§ **Goal of the exercise**: Only the lines below, from the one with "Where should I click to: Expand" through the one with "Click the red color", are to be written out, exactly.

====== Provided records ======

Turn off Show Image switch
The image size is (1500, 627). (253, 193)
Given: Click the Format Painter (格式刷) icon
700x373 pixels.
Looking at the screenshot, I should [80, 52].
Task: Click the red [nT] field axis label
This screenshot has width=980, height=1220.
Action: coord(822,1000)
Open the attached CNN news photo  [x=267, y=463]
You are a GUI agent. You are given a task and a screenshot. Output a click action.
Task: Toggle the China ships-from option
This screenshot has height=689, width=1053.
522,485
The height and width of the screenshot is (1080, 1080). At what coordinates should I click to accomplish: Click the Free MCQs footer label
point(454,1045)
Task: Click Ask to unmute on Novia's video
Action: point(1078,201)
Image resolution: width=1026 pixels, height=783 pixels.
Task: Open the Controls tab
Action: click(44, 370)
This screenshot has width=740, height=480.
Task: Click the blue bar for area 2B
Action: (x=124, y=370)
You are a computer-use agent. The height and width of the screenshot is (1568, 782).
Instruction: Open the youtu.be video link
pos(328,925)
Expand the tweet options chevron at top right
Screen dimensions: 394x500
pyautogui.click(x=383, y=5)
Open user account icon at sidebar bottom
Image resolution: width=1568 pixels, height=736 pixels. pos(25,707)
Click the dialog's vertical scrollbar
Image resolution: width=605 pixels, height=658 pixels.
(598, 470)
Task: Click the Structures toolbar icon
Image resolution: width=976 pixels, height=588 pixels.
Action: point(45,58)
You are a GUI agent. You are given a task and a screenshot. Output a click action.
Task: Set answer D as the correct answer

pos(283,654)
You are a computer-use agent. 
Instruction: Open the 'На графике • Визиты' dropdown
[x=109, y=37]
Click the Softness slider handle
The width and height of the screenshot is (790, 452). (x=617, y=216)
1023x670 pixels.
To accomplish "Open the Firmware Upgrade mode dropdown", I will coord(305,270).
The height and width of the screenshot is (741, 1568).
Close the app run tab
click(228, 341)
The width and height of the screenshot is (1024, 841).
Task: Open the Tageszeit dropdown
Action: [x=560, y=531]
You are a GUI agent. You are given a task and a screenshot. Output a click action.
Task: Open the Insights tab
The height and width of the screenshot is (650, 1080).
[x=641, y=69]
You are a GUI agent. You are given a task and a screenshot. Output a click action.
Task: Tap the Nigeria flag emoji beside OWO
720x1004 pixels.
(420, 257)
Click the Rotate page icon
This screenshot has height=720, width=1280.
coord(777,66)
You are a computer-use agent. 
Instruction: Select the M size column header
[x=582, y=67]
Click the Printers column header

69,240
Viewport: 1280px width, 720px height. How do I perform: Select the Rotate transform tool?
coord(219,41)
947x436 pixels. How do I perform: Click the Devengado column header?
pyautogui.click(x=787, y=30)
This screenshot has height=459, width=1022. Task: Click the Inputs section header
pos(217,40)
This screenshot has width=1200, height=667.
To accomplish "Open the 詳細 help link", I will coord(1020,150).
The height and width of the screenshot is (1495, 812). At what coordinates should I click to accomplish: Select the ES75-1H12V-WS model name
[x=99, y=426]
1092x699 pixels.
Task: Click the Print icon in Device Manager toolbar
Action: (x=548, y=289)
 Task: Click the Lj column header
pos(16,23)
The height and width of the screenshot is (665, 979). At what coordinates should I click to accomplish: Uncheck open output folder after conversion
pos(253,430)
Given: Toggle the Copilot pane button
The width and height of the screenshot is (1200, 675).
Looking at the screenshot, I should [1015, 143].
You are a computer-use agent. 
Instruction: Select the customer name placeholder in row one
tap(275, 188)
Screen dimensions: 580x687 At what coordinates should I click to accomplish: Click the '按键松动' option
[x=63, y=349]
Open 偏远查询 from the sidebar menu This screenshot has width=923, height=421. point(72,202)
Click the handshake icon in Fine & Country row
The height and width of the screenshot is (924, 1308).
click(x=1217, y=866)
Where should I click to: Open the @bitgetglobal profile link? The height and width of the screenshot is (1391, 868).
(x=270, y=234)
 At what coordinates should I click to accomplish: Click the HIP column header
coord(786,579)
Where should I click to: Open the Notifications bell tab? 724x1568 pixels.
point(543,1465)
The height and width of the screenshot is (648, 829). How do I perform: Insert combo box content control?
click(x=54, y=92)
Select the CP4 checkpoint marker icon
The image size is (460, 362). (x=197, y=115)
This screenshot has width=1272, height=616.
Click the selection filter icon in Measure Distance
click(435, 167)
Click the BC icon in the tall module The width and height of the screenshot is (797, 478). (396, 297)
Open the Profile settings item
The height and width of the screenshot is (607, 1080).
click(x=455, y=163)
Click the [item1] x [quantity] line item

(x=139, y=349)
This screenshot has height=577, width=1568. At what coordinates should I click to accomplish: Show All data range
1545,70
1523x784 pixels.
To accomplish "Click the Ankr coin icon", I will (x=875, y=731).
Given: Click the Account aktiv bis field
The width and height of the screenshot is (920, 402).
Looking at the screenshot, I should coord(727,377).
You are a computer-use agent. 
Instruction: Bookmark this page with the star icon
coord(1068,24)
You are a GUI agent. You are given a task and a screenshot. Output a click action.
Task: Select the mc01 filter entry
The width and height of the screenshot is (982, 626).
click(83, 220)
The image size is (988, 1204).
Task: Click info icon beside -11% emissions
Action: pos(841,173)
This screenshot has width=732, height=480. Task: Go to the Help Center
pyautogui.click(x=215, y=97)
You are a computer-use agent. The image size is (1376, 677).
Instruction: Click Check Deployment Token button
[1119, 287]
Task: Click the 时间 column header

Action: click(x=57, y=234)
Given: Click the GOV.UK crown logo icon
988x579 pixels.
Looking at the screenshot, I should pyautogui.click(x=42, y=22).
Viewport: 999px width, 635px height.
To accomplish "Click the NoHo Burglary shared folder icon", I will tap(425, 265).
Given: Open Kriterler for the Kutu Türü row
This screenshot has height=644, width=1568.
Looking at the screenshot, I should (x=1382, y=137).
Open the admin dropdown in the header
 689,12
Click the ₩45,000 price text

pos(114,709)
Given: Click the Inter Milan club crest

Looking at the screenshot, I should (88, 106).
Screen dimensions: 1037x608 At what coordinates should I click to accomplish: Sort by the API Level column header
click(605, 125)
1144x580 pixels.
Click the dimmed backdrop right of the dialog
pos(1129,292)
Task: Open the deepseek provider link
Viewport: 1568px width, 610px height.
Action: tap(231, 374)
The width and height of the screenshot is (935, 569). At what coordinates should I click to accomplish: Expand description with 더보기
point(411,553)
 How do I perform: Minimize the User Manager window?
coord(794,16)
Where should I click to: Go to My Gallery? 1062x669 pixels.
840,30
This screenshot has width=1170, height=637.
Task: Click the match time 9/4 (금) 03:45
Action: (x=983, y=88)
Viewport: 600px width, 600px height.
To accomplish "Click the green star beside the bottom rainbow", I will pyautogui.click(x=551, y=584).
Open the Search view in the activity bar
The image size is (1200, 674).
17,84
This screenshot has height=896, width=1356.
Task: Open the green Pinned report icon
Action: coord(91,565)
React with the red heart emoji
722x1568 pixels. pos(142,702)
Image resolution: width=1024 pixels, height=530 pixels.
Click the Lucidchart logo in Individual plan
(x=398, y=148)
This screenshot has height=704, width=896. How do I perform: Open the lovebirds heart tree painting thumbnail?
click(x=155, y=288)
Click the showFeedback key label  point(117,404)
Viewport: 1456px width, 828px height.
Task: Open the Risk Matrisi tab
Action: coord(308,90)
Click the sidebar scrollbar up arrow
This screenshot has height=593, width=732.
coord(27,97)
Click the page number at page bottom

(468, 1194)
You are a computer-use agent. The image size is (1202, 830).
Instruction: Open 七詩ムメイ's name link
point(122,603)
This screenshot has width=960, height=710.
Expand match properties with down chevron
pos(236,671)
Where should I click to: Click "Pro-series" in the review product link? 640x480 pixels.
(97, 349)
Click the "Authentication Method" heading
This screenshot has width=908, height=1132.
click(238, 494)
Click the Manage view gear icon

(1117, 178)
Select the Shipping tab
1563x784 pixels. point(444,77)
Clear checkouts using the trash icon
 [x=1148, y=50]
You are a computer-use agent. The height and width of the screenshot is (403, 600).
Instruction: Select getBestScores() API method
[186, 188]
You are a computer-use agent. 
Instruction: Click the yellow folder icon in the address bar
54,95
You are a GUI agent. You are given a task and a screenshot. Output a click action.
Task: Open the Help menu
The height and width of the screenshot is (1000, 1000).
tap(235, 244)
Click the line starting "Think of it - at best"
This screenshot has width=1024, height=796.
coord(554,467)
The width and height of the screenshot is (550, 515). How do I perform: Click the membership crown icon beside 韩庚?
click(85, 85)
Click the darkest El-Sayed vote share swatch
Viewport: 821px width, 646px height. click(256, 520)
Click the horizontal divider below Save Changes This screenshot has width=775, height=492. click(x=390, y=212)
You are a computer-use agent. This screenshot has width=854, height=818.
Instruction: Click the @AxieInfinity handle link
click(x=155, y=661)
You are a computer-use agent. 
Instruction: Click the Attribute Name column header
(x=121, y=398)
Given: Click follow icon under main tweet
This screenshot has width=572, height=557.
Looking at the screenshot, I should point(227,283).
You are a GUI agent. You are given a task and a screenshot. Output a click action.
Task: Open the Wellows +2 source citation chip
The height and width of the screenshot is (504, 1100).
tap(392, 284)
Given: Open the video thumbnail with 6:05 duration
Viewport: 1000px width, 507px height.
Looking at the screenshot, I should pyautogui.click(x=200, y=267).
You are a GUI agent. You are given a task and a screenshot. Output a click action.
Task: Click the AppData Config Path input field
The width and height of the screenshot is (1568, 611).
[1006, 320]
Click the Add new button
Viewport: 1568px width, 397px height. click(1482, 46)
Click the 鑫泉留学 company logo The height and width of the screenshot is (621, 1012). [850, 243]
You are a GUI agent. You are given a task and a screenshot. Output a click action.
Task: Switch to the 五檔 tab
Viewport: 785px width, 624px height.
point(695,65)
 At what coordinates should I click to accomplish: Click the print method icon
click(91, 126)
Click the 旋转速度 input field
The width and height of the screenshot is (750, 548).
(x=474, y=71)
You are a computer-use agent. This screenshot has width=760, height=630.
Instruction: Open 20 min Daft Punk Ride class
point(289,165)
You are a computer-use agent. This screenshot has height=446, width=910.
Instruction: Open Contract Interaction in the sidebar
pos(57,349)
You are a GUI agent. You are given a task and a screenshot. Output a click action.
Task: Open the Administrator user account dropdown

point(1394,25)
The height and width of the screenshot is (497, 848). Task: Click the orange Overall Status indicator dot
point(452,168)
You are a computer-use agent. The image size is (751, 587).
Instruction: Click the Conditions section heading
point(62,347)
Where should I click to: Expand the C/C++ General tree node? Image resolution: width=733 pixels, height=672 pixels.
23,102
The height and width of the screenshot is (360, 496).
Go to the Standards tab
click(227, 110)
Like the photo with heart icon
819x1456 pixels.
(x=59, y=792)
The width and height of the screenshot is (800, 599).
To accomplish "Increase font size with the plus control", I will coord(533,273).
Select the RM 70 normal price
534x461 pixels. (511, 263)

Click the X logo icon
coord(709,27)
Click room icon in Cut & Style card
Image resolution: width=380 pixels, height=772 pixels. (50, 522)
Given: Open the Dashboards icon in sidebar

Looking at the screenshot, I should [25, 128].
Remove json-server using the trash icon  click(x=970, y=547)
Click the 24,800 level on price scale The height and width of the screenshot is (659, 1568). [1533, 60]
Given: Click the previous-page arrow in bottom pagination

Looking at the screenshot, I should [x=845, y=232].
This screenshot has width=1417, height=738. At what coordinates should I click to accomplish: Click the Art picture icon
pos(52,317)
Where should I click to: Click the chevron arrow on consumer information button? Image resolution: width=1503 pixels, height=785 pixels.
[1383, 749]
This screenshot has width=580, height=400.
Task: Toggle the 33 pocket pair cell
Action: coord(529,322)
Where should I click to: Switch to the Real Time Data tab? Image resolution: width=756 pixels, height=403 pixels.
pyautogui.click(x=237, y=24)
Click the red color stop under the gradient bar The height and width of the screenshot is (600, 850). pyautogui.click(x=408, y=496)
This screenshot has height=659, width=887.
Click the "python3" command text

======

§ **Answer to this exercise**:
Where should I click to: Expand the C/C++ General tree node? Image resolution: width=733 pixels, height=672 pixels.
23,102
The height and width of the screenshot is (360, 496).
Go to the Standards tab
click(227, 110)
Like the photo with heart icon
819x1456 pixels.
(x=59, y=792)
The width and height of the screenshot is (800, 599).
To accomplish "Increase font size with the plus control", I will coord(533,273).
Select the RM 70 normal price
534x461 pixels. (511, 263)

Click the X logo icon
coord(709,27)
Click room icon in Cut & Style card
Image resolution: width=380 pixels, height=772 pixels. (50, 522)
Given: Open the Dashboards icon in sidebar

Looking at the screenshot, I should [25, 128].
Remove json-server using the trash icon  click(x=970, y=547)
Click the 24,800 level on price scale The height and width of the screenshot is (659, 1568). [1533, 60]
Given: Click the previous-page arrow in bottom pagination

Looking at the screenshot, I should [x=845, y=232].
This screenshot has width=1417, height=738. At what coordinates should I click to accomplish: Click the Art picture icon
pos(52,317)
Where should I click to: Click the chevron arrow on consumer information button? Image resolution: width=1503 pixels, height=785 pixels.
[1383, 749]
This screenshot has width=580, height=400.
Task: Toggle the 33 pocket pair cell
Action: coord(529,322)
Where should I click to: Switch to the Real Time Data tab? Image resolution: width=756 pixels, height=403 pixels.
pyautogui.click(x=237, y=24)
Click the red color stop under the gradient bar The height and width of the screenshot is (600, 850). pyautogui.click(x=408, y=496)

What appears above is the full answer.